Exercise directions: Reproduce each of the following records without any deviation.

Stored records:
Segment Open

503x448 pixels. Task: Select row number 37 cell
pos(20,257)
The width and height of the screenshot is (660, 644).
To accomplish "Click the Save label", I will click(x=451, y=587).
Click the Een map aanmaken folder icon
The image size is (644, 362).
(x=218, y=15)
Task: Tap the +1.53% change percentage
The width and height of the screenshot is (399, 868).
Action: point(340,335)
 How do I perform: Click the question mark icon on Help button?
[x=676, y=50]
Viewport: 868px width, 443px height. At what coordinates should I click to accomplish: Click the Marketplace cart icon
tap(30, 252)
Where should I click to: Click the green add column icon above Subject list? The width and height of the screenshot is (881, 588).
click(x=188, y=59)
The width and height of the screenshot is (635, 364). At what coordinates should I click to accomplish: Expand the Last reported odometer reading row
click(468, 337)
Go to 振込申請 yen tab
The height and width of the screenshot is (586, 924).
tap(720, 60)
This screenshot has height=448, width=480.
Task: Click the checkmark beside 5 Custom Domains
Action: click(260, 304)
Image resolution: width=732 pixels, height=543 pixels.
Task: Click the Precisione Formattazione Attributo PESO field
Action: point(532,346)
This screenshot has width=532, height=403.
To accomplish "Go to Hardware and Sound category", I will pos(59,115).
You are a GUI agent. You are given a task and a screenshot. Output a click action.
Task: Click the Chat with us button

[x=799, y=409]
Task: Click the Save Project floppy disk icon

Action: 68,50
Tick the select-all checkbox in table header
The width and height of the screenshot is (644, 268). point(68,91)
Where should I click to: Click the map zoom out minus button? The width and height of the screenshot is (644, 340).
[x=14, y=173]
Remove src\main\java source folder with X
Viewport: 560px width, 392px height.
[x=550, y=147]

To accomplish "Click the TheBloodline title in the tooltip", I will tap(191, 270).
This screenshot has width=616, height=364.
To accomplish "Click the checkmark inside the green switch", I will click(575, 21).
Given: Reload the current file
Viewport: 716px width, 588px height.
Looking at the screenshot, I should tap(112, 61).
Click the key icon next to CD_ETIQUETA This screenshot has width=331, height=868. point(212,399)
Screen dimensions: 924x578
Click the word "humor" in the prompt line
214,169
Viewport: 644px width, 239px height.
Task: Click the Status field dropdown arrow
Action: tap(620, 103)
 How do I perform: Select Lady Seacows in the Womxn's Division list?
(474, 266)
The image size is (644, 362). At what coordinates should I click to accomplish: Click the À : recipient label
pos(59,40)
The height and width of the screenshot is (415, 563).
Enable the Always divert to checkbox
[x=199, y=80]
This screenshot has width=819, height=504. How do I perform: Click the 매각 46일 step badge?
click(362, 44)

Segment Closed

Answer to the exercise:
503x448 pixels. Task: Select row number 37 cell
pos(20,257)
The width and height of the screenshot is (660, 644).
To accomplish "Click the Save label", I will click(x=451, y=587).
Click the Een map aanmaken folder icon
The image size is (644, 362).
(x=218, y=15)
Task: Tap the +1.53% change percentage
The width and height of the screenshot is (399, 868).
Action: point(340,335)
 How do I perform: Click the question mark icon on Help button?
[x=676, y=50]
Viewport: 868px width, 443px height. At what coordinates should I click to accomplish: Click the Marketplace cart icon
tap(30, 252)
Where should I click to: Click the green add column icon above Subject list? The width and height of the screenshot is (881, 588).
click(x=188, y=59)
The width and height of the screenshot is (635, 364). At what coordinates should I click to accomplish: Expand the Last reported odometer reading row
click(468, 337)
Go to 振込申請 yen tab
The height and width of the screenshot is (586, 924).
tap(720, 60)
This screenshot has height=448, width=480.
Task: Click the checkmark beside 5 Custom Domains
Action: click(260, 304)
Image resolution: width=732 pixels, height=543 pixels.
Task: Click the Precisione Formattazione Attributo PESO field
Action: point(532,346)
This screenshot has width=532, height=403.
To accomplish "Go to Hardware and Sound category", I will pos(59,115).
You are a GUI agent. You are given a task and a screenshot. Output a click action.
Task: Click the Chat with us button

[x=799, y=409]
Task: Click the Save Project floppy disk icon

Action: 68,50
Tick the select-all checkbox in table header
The width and height of the screenshot is (644, 268). point(68,91)
Where should I click to: Click the map zoom out minus button? The width and height of the screenshot is (644, 340).
[x=14, y=173]
Remove src\main\java source folder with X
Viewport: 560px width, 392px height.
[x=550, y=147]

To accomplish "Click the TheBloodline title in the tooltip", I will tap(191, 270).
This screenshot has width=616, height=364.
To accomplish "Click the checkmark inside the green switch", I will click(575, 21).
Given: Reload the current file
Viewport: 716px width, 588px height.
Looking at the screenshot, I should tap(112, 61).
Click the key icon next to CD_ETIQUETA This screenshot has width=331, height=868. point(212,399)
Screen dimensions: 924x578
Click the word "humor" in the prompt line
214,169
Viewport: 644px width, 239px height.
Task: Click the Status field dropdown arrow
Action: tap(620, 103)
 How do I perform: Select Lady Seacows in the Womxn's Division list?
(474, 266)
The image size is (644, 362). At what coordinates should I click to accomplish: Click the À : recipient label
pos(59,40)
The height and width of the screenshot is (415, 563).
Enable the Always divert to checkbox
[x=199, y=80]
This screenshot has width=819, height=504. How do I perform: Click the 매각 46일 step badge?
click(362, 44)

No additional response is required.